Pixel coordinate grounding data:

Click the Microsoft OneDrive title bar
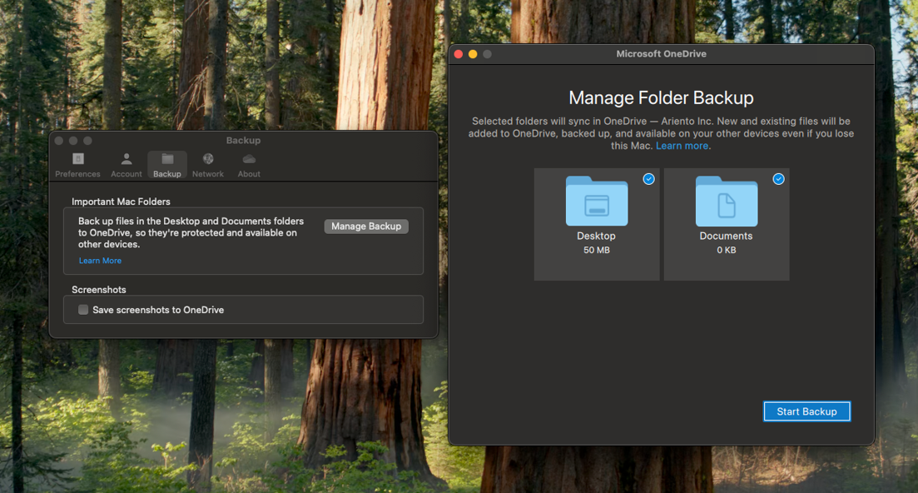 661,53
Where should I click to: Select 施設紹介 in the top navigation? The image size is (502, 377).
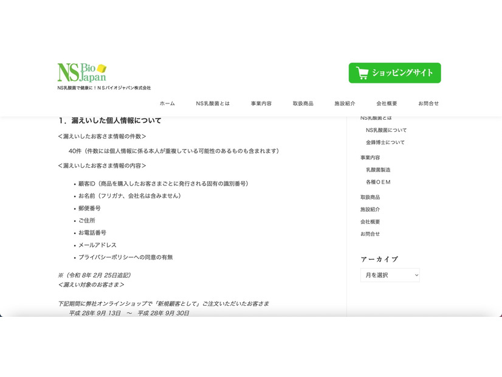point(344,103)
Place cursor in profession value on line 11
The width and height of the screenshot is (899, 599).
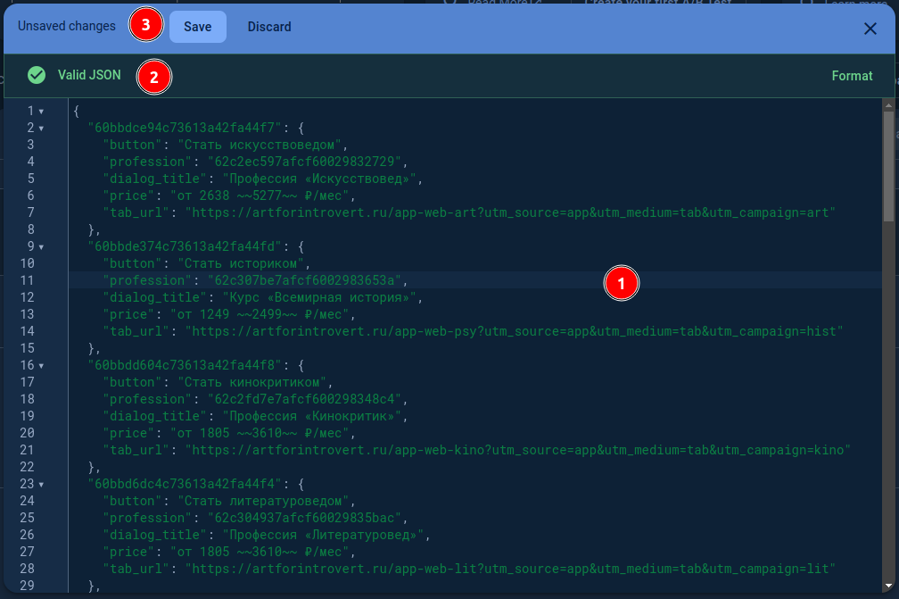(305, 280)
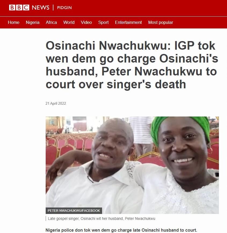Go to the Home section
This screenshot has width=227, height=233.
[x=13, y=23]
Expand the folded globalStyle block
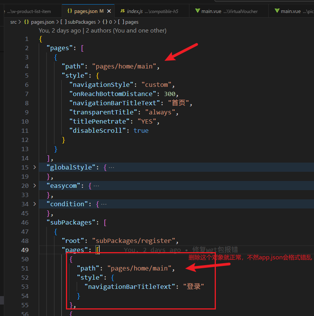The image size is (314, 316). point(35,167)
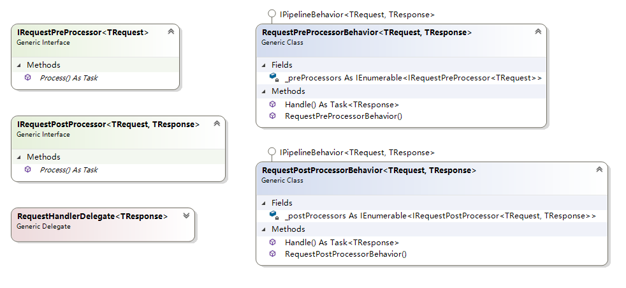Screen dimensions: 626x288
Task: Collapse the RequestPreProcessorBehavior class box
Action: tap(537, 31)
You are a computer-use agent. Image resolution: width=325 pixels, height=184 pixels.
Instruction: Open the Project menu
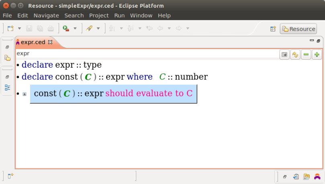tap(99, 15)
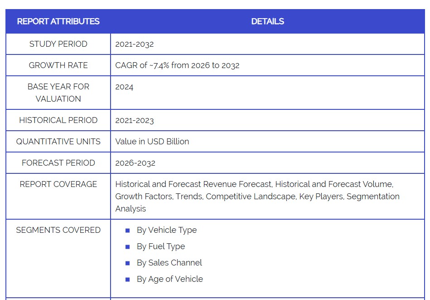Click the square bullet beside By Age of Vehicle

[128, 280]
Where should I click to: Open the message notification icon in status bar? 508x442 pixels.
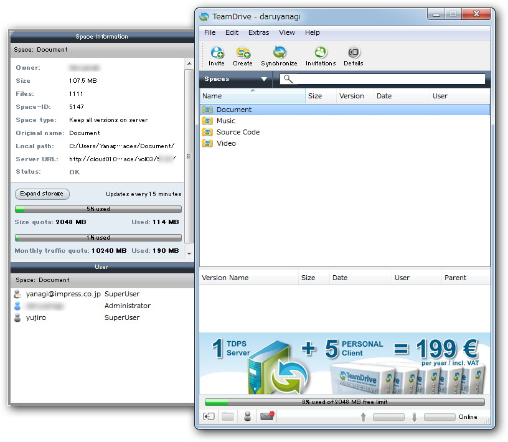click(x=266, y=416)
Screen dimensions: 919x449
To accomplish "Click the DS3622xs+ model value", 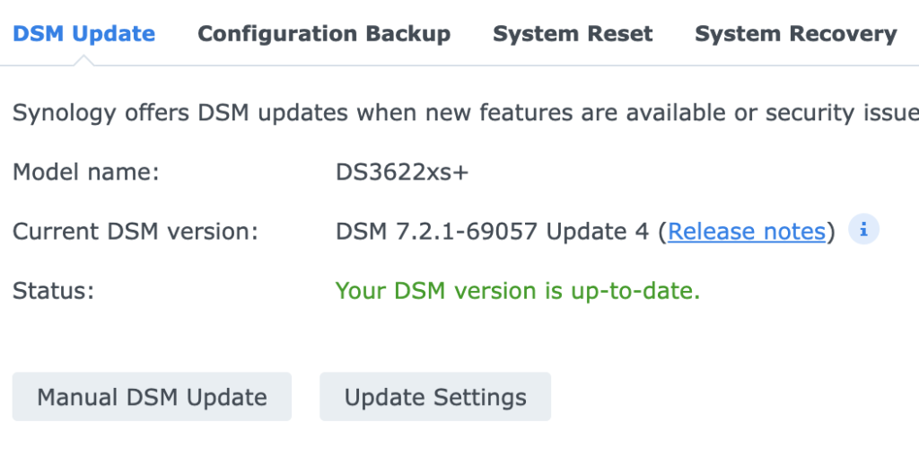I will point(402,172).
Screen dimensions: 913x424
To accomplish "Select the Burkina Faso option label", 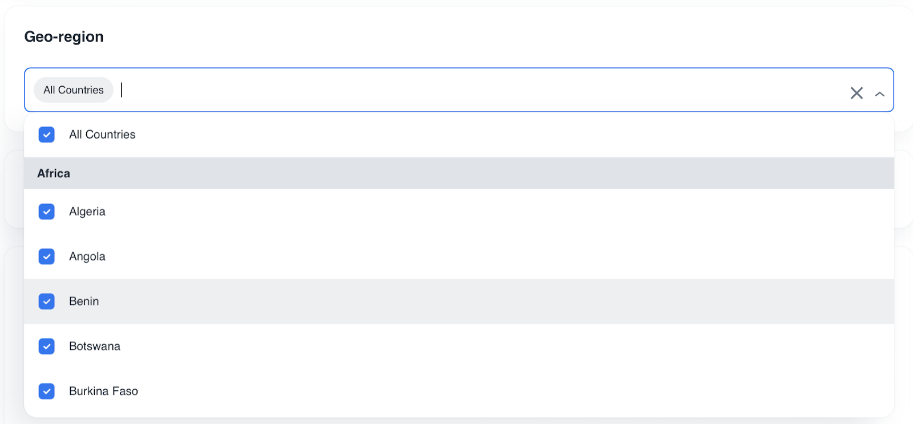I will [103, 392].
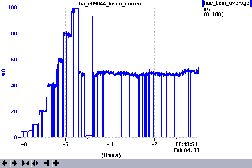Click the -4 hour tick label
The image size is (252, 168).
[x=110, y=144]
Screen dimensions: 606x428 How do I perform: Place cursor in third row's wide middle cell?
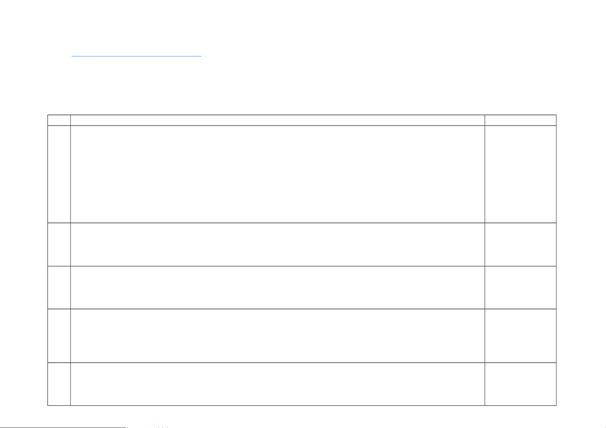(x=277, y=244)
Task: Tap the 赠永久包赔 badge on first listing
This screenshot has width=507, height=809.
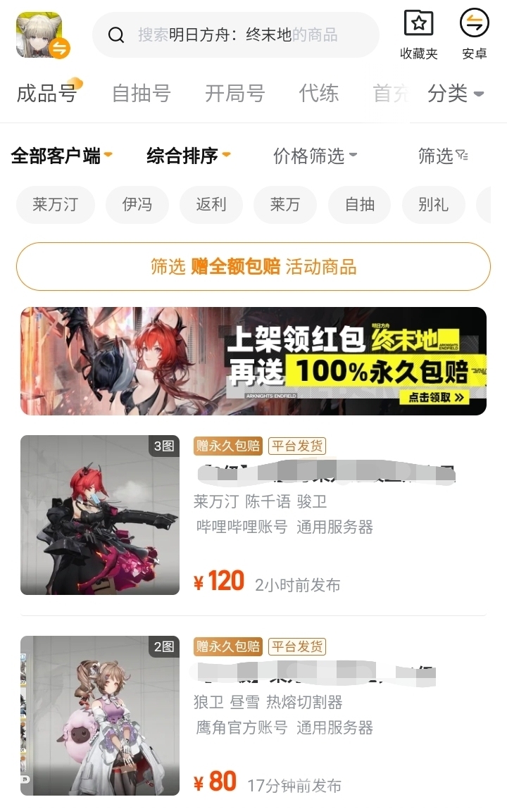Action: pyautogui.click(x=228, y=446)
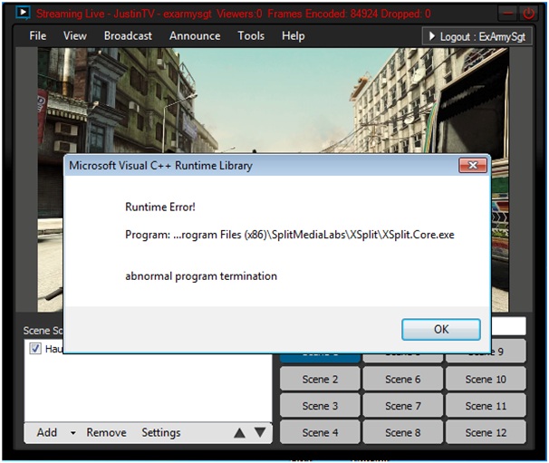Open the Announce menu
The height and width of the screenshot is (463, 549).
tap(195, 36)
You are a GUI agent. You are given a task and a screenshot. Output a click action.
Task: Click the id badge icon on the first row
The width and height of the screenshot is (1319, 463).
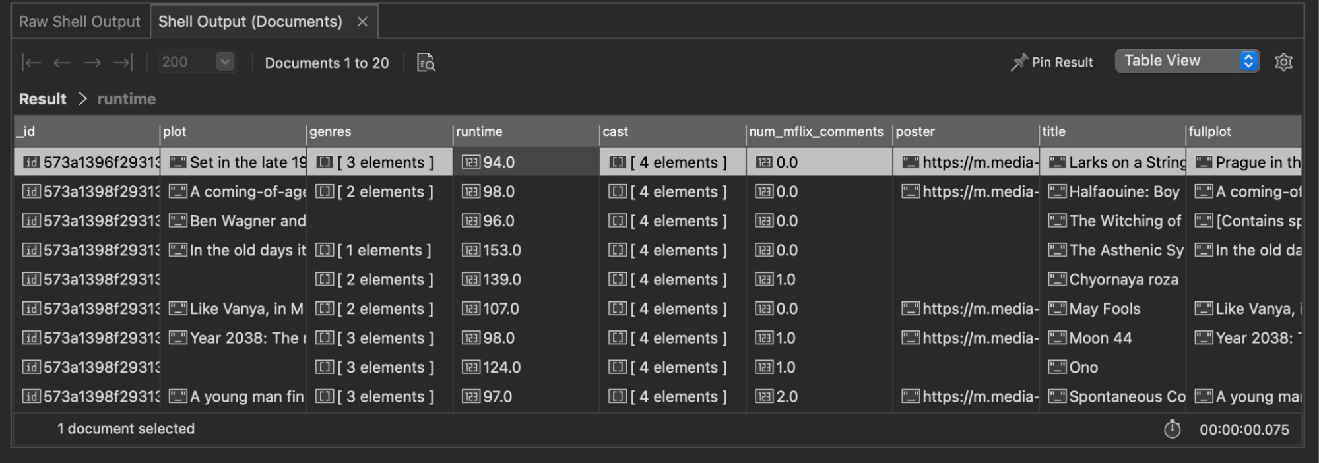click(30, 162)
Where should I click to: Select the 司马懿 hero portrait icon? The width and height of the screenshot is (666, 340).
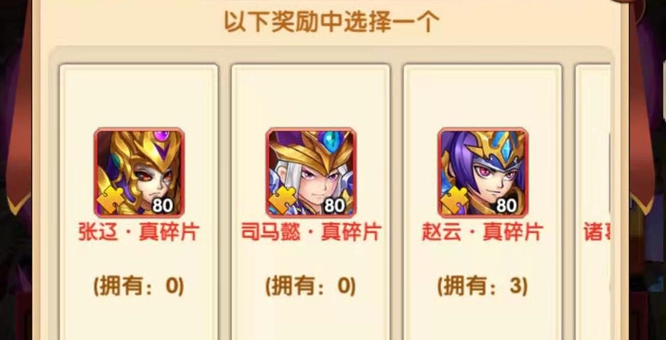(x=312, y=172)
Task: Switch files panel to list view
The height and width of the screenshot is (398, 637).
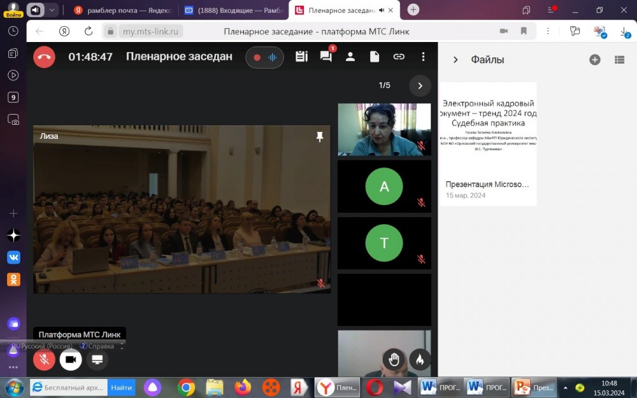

> Exercise objective
Lines in the records above that carry the word "agent" are to be located and copied.

> Response below
You are a computer-use agent. Image resolution: width=325 pixels, height=184 pixels.
You are a GUI agent. You are given a task and a screenshot. Output a click action.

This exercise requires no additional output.